__Problem details__.
Please return only the lines between the line with "This screenshot has width=650, height=616." and the final line of the entries, both included, and exclude pictures.
[The data Boundary: Start]
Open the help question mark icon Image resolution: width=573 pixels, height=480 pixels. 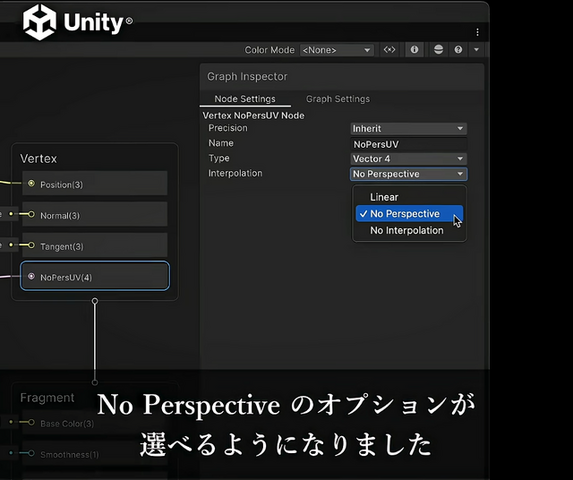click(458, 49)
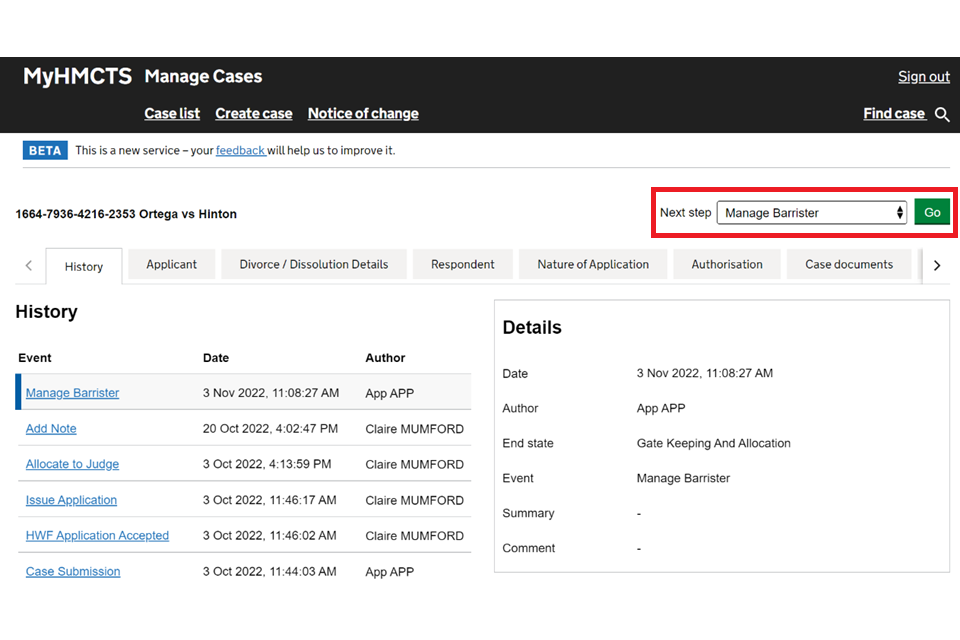The image size is (960, 640).
Task: Open the Nature of Application tab
Action: [593, 264]
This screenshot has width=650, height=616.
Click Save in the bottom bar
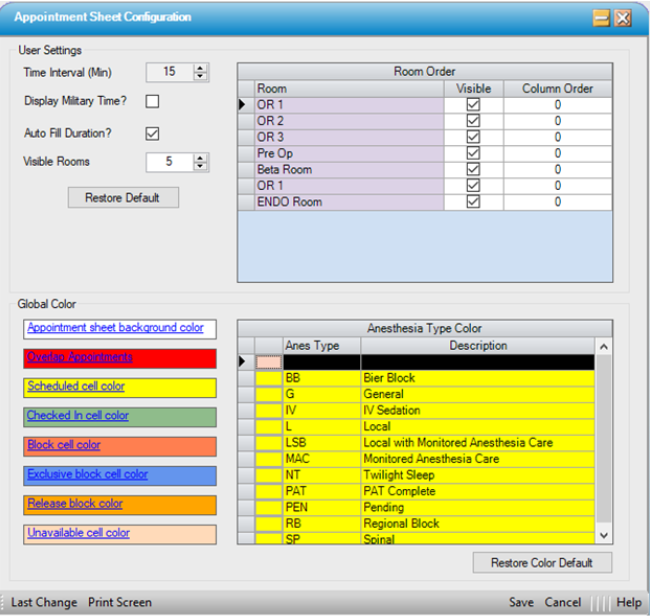coord(520,602)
[The data Boundary: End]
__Answer below__.
This screenshot has width=650, height=616.
Click Save in the bottom bar
coord(520,602)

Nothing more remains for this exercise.